Literature DB >> 28260803

Reversal of paclitaxel resistance in human ovarian cancer cells with redox-responsive micelles consisting of α-tocopheryl succinate-based polyphosphoester copolymers.

Feng-Qian Chen1, Jin-Ming Zhang1,2, Xie-Fan Fang3, Hua Yu1, Yu-Ling Liu4, Hui Li4, Yi-Tao Wang1, Mei-Wan Chen1.   

Abstract

P-glycoprotein (P-gp)-mediated multidrug resistance (MDR) is a major obstacle in achieving the therapeutic benefits of paclitaxel (PTX) in the treatment of human ovarian carcinoma. This study is aimed to develop an efficient PTX drug delivery approach to overcome MDR. Redox-responsive micelles consisting of amphiphilic polymers containing disulfide linkages, ie, poly (phosphate ester)-SS-D-α-tocopheryl succinate (POPEA-SS-TOS, PSST) were prepared. PTX-loaded PSST micelles (PTX/PSST-M) designed to display synergistic functions, including reversible inhibition of P-gp, intracellular redox-sensitive release and potent anticancer activities. The average size of PTX/PSST-M was 68.1±4.9 nm. The encapsulated PTX was released quickly through redox-triggered dissociation of micelles. The inhibition of P-gp activity and enhanced cellular accumulation of the PSST micelles were validated.
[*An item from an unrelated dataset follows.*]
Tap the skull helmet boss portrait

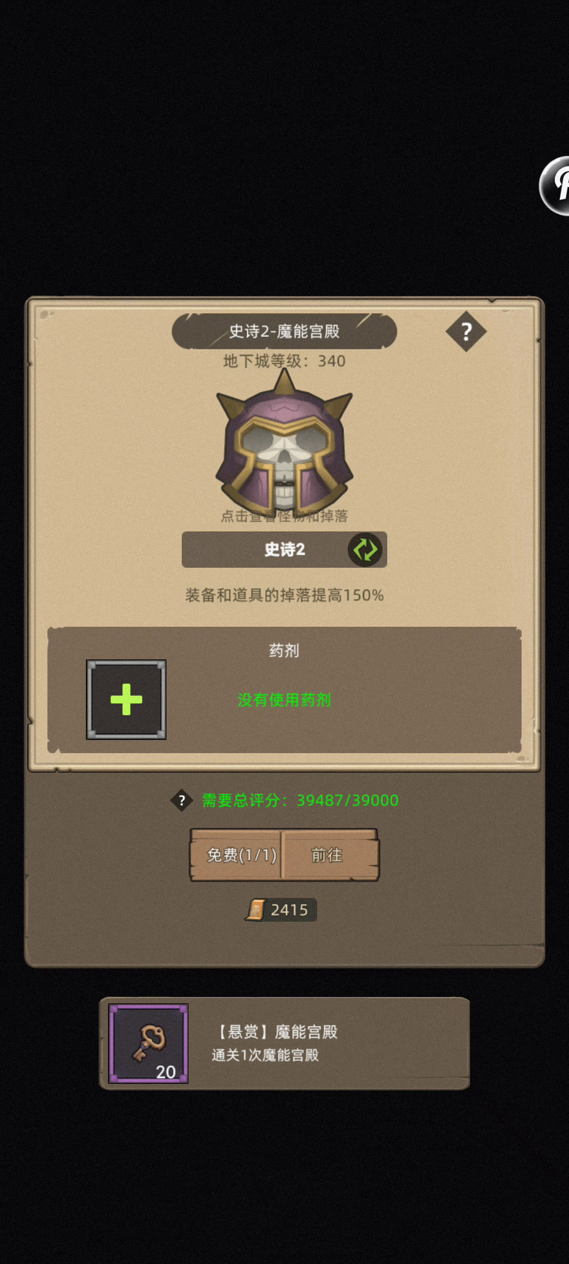[285, 442]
PTX/PSST-M showed significantly increased cytotoxicity against PTX-resistant human ovarian cancer A2780/PTX cells: when the cells were treated with PTX/PSST-M for 48 h, the equivalent IC50 value of PTX was reduced from 61.51 to 0.49 μmol/L. The enhanced cytotoxic effects of PTX/PSST-M against A2780/PTX cells were attributed to their synergistic effects on reducing the mitochondrial transmembrane potential, ATP depletion, ROS production, and activation of apoptotic pathways. Furthermore, PTX/PSST-M significantly increased cell apoptosis/necrosis and cell cycle arrest at the G2/M phase in A2780/PTX cells. These results demonstrate that the redox-responsive PSST micelles inhibit P-gp activity and have a good potential to effectively reverse PTX resistance in human ovarian carcinoma cells by activating intrinsic apoptotic pathways.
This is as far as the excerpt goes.